### Kutipan Teks
────────────────

Oleh : Fadhil Muhammad
Pemerintah melalui Kementerian Keuangan telah menggelontorkan Dana Pemulihan Ekonomi Nasioanl (PEN) untuk memulihkan sektor industri dan usaha akibat Covid-19. Namun sayangnya upaya di atas belum maksimal disebabkan rendahnya penyerapan anggaran, program yang dilakukan tidak tepat sasaran hingga korupsi.
Setidaknya dibutuhkan beberapa tahun untuk memulihkan perekonomian nasional. Baru-baru ini, Mahkamah Konstitusi (MK) mengabulkan uji materi terhadap Undang Undang Nomor 11 Tahun 2020 tentang Cipta Kerja (Omnibus Law).
Omnibus Law diproyeksikan menjadi payung hukum dalam mempercepat pemulihan ekonomi nasional. Namun, jika ditelaah kembali, Omnibus Law ini serta menciptakan ekosistem usaha dan investasi yang tidak berkelanjutan.
Dalam Omnibus Law, pemerintah daerah kehilangan kewenangannya dalam menerbitkan izin usaha. Padahal pemerintah daerah yang lebih mengetahui potensi ekonomi di daerahnya.
Absennya pemerintah daerah juga memicu konflik antara pemilik usaha (investor) dan masyarakat setempat. Sistem birokrasi seperti ini juga dapat menghambat sinkronisasi kebijakan dan tumpang tindih aturan antara pemerintah pusat dan daerah. Hal ini berimbas pada ketidak pastian dalam menjalankan usaha.
Omnibus Law juga tidak memperhatikan aspek kelestarian lingkungan. Penghapusan Analisis Dampak Lingkungan (AMDAL) pada usaha yang berhubungan langsung dengan lingkungan dapat meningkatkan risiko kerusakan lingkungan.
Kemudian jaminan terhadap upah layak bagi buruh juga diabaikan. Padahal buruh adalah penyangga utama yang menggerakkan sektor industri. Jika buruh tidak sejahtera, berbagai aksi yang justru akan mengganggu stabilitas rantai pasok tidak dapat dihindari.
Dengan disahkannya uji materi terhadap Omnibus Law, saya rasa ada peluang memperbaiki kerangka regulasi tersebut untuk menciptakan ekosistem investasi berkelanjutan.
Investasi berkelanjutan merupakan bentuk dukungan secara finansial kepada perusahaan yang aktivitas usahanya memperhatikan aspek lingkungan (environment), sosial (social) dan tata kelola (governance) yang baik.

────────────────

### Perintah Kerja A
Jawab pertanyaan berikut berdasarkan tulisan tentang Omnibus Law di atas:
(i) Apa yang baru-baru ini dikabulkan Mahkamah Konstitusi?
(ii) Kewenangan apa yang hilang dari pemerintah daerah dalam Omnibus Law?
(iii) Apa yang dihapus pada usaha yang berhubungan langsung dengan lingkungan?
### Perintah Kerja B
Cetak seluruh isi tulisan tentang Omnibus Law di atas, mulai dari "Kemudian jaminan terhadap" terus ke bawah sampai "ekosistem investasi berkelanjutan.".

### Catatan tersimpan
────────────────

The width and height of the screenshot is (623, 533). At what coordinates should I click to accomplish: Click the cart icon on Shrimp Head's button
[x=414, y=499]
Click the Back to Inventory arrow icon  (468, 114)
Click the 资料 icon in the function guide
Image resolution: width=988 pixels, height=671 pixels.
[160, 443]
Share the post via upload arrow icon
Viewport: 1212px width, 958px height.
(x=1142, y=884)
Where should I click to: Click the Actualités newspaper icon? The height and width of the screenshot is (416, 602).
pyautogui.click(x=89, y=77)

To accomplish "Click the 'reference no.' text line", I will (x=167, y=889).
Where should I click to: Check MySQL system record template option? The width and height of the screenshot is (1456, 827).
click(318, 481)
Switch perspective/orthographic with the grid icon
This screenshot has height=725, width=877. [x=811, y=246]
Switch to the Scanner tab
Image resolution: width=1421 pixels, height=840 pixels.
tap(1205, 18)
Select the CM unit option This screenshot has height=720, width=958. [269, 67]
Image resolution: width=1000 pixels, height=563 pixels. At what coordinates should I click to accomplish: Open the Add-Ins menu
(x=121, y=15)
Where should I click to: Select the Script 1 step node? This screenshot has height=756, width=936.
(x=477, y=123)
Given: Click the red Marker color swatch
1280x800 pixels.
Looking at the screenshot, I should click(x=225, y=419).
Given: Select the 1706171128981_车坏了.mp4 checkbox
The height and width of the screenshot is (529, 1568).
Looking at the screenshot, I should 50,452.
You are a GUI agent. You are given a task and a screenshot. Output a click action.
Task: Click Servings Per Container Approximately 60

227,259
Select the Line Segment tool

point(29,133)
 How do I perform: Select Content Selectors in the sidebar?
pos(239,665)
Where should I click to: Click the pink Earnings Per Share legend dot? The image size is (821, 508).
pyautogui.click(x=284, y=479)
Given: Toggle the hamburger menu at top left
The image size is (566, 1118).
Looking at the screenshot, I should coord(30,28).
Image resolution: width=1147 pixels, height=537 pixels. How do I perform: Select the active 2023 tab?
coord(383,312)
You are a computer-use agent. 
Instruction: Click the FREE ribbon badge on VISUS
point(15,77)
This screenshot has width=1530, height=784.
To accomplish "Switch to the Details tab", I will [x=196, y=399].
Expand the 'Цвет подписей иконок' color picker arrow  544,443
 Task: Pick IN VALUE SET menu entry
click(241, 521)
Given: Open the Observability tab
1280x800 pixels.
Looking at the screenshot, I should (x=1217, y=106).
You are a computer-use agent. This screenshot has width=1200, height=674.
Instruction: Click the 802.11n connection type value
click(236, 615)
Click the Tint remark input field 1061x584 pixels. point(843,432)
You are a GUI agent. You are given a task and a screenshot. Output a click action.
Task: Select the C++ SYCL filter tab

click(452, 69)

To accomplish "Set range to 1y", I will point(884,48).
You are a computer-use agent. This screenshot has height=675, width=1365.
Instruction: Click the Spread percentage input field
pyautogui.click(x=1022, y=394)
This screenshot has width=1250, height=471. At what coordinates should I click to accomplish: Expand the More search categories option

────────────────

### Jawaban Latihan A
(i) Uji materi terhadap Undang Undang Nomor 11 Tahun 2020 tentang Cipta Kerja (Omnibus Law).
(ii) Kewenangan menerbitkan izin usaha.
(iii) Analisis Dampak Lingkungan (AMDAL).

### Jawaban Latihan B
Kemudian jaminan terhadap upah layak bagi buruh juga diabaikan. Padahal buruh adalah penyangga utama yang menggerakkan sektor industri. Jika buruh tidak sejahtera, berbagai aksi yang justru akan mengganggu stabilitas rantai pasok tidak dapat dihindari.
Dengan disahkannya uji materi terhadap Omnibus Law, saya rasa ada peluang memperbaiki kerangka regulasi tersebut untuk menciptakan ekosistem investasi berkelanjutan.